As Saul, Paul could boast of his worldly former life mehadrin kosher credentials (the highest standard of food acceptability).  In the knowledge of God in the face of Jesus Christ, Paul counted all of that as loss, rather than gain, and as refuse, which had hindered his acceptance of the promised Messiah, the humble Servant of YHVH, and Emanuel — God manifested in the flesh.

This was Saul’s conversion, which is expressed in his better known name, Paul.  I believe that the Apostle to the Gentiles, and also to kings and to the children of Israel (Acts 9:15-16), received two names at his birth and circumcision, just as I did.  He was born in Tarsus, a Gentile city in Turkey, outside of the Land of Israel, just as I was born in the Gentile country of the United States of America.  I received an “American” name, and also a Jewish Hebrew name.  (They both have meanings for which I thank God today.)  I believe that Paul also received that Roman name – Paulus – and also his Jewish Hebrew name – Shaul. 

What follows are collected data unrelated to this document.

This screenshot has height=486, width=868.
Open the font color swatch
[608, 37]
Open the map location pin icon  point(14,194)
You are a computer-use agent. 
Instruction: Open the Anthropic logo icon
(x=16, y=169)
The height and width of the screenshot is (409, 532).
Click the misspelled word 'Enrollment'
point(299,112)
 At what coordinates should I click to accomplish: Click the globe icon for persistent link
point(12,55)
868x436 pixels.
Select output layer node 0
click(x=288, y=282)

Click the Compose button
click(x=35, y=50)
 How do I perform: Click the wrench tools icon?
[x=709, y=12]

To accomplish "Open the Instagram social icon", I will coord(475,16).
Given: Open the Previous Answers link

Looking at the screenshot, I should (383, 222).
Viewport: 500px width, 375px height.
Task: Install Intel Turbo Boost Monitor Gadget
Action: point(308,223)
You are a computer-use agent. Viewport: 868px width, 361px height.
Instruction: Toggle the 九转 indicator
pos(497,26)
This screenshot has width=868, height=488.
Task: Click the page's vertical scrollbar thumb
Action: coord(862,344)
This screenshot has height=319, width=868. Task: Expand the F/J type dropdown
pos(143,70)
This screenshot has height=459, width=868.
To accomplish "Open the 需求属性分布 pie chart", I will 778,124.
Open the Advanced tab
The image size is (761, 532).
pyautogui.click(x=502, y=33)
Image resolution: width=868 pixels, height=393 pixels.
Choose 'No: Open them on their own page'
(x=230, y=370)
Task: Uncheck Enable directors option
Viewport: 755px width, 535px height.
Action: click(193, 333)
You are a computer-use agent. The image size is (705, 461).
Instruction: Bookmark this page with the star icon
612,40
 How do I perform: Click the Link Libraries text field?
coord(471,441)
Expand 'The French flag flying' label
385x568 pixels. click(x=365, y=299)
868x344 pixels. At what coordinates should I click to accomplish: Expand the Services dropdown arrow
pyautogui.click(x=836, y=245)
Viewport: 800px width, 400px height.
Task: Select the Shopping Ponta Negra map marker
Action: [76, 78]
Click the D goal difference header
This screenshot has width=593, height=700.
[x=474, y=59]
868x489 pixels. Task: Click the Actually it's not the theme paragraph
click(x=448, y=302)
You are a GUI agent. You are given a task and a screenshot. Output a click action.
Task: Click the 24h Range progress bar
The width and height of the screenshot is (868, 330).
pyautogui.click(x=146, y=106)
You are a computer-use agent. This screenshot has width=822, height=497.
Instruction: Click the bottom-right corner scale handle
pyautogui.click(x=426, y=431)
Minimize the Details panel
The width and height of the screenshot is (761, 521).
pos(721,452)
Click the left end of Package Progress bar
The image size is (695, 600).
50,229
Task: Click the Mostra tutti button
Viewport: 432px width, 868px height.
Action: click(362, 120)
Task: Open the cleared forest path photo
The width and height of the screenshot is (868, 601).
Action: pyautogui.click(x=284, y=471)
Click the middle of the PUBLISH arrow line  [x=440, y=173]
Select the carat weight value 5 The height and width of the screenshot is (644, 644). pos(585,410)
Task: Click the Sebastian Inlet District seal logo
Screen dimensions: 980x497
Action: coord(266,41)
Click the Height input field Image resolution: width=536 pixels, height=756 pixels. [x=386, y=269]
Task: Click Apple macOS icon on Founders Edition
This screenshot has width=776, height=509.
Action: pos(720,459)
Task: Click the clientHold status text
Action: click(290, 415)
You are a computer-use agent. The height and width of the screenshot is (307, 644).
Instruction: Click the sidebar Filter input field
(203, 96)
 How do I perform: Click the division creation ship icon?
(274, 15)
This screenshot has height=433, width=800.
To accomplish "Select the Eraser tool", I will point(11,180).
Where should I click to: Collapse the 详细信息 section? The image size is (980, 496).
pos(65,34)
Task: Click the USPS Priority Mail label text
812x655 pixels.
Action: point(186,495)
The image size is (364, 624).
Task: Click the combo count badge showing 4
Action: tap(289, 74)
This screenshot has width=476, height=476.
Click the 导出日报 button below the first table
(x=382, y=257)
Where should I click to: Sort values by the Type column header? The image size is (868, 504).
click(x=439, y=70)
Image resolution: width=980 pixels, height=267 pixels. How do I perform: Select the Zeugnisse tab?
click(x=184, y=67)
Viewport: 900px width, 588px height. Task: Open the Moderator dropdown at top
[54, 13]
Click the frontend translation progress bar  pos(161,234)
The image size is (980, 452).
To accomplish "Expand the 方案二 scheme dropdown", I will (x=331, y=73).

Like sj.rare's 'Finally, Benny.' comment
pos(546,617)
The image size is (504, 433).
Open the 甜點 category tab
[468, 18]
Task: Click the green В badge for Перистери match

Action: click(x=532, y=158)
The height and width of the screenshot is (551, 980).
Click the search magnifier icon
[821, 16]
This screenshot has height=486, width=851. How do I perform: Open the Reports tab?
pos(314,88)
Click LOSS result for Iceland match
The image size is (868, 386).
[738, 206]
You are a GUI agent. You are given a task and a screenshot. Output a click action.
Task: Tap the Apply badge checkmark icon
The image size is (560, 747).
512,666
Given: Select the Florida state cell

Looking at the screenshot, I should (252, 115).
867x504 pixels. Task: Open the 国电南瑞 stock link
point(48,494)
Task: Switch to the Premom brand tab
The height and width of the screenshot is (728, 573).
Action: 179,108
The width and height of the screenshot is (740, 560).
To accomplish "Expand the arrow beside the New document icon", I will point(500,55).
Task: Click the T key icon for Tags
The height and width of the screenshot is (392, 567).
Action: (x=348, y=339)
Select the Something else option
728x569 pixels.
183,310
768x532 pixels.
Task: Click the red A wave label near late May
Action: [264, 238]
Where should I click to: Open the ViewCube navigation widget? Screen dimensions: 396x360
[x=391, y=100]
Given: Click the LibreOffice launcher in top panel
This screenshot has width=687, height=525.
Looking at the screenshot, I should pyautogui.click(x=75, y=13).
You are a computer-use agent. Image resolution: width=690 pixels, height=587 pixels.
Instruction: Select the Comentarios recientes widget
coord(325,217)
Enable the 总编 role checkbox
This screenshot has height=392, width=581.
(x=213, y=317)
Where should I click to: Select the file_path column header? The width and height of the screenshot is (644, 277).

As Shaul, which we saw means “asked for; desired”, he had much to be confident about regarding his pedigree and heritage and being a faithful son of his religious faith and culture.  But as Paul, this was no longer his boast, but Christ and His cross became his boast and glory and confidence.  What does the name, Paul(us) mean?:  Small.  Saul the proud persecutor became small in his own eyes, and soon after went by his God-foreseen name of Paul, empowered by the Holy Spirit to preach the gospel and build up the believers and churches to untold numbers of people, not only in his life, but through his New Testament epistles to far more all over the world since his death.  Paul identified by this name not only because he was sent to the Gentiles (even the Apostle to the Jews, Peter, commended his brother Paul, and the wisdom from God that he had received), but because it expresses the spiritual reality of his encounter with the living God and Savior. (Jer 9:23-24; Gal 6:14-18

Some translations of the New Testament, including the modern Hebrew translation, have insisted on calling Paul Saul, even though Paul himself calls himself Paul, other than when he gives his testimony of being saved.  They think that somehow this might make the Jewish people accept Paul’s teachings more if they use his Jewish Hebrew name.  Most of the Israeli believers say Shaul because that is what they are reading and learning.  Brothers and sisters, let us learn, like Shaul/Paulus, to humble ourselves before the sovereign wisdom and righteousness of YHVH God, and not change the Holy Spirit inspired text of God’s word.  We are missing a spiritual dimension that is significant to our own identity in Messiah.  He knows what He is doing, and why it is important to Him – to obey Him, and not our own understanding and good intentions.  Do not change the text; put whatever human footnotes that you might want, but, in the fear of the Lord, leave His Word as it is.  Not all languages have enough words, but at least in English and Greek and Hebrew together we do.

May we all, too, see the Lord in His glory, and be changed into His likeness!   Even so, come, Lord Jesus!